Beverley Rose

Personal information
- Nationality: British
- Born: 21 January 1964 (age 62) Amersham, Buckinghamshire, England
- Height: 168 cm (5 ft 6 in)
- Weight: 60 kg (132 lb)

Sport
- Sport: Swimming
- Club: Scotia SSC, Glasgow

Medal record
Representing Scotland
Commonwealth Games
| Bronze medal – third place | 1982 Brisbane | 4x100 medley relay |

= Beverley Rose =

British swimmer (born 1964)

Beverley Rose (born 21 January 1964) is a British former swimmer who competed at the 1984 Summer Olympics and won a bronze medal for Scotland at the Commonwealth Games.

== Biography ==
Rose represented the Scottish team at the 1982 Commonwealth Games in Brisbane, Australia, where she competed in the swimming programme.
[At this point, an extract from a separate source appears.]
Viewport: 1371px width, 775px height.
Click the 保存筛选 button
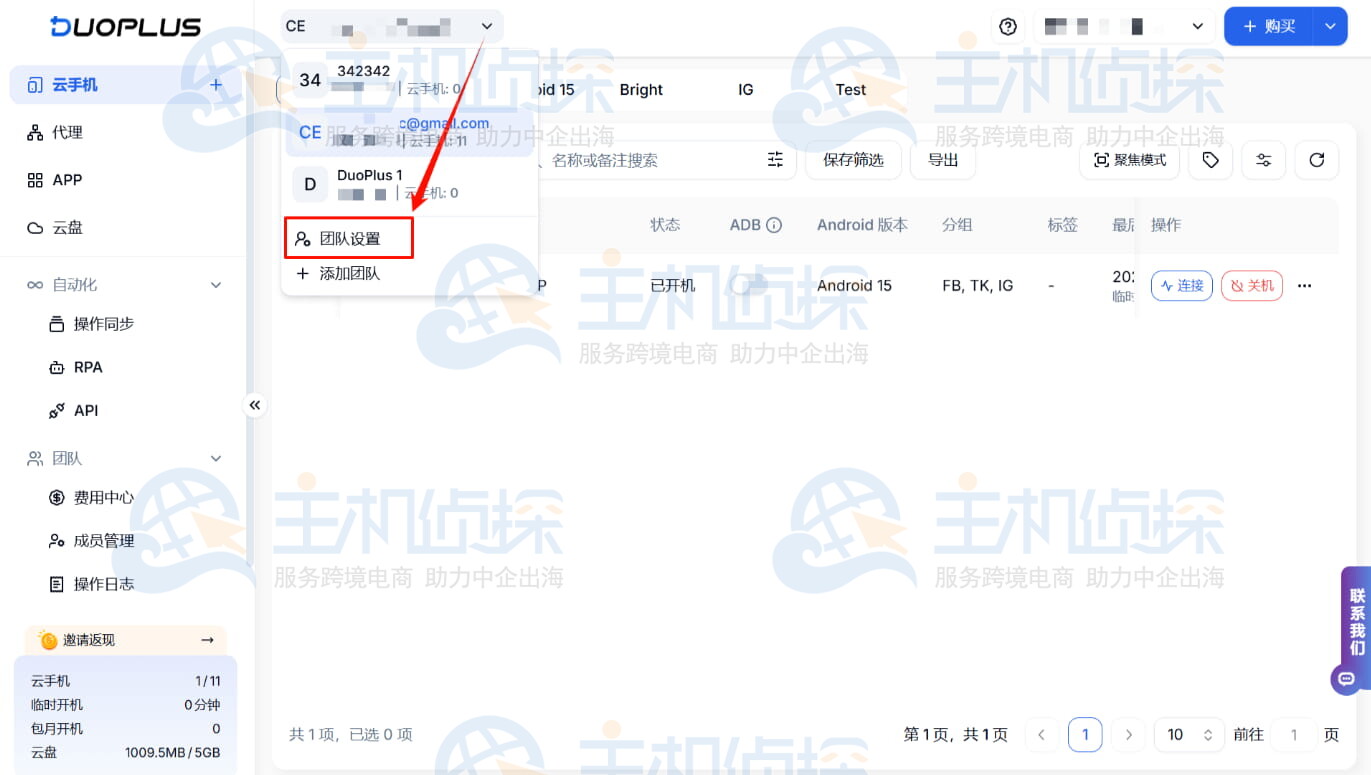coord(853,159)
She won a bronze medal in the 4 x 100 metres medley relay with Cathy Finlay, Nicola Geddes and Nikki Ramsay.

At the 1984 Olympics in Los Angeles, Rose competed in two events the 100 metres backstroke and the 4 x 100 metres medley relay.

Rose attended a second Commonwealth Games for Scotland at the 1986 Games in Edinburgh, competing in the backstroke events.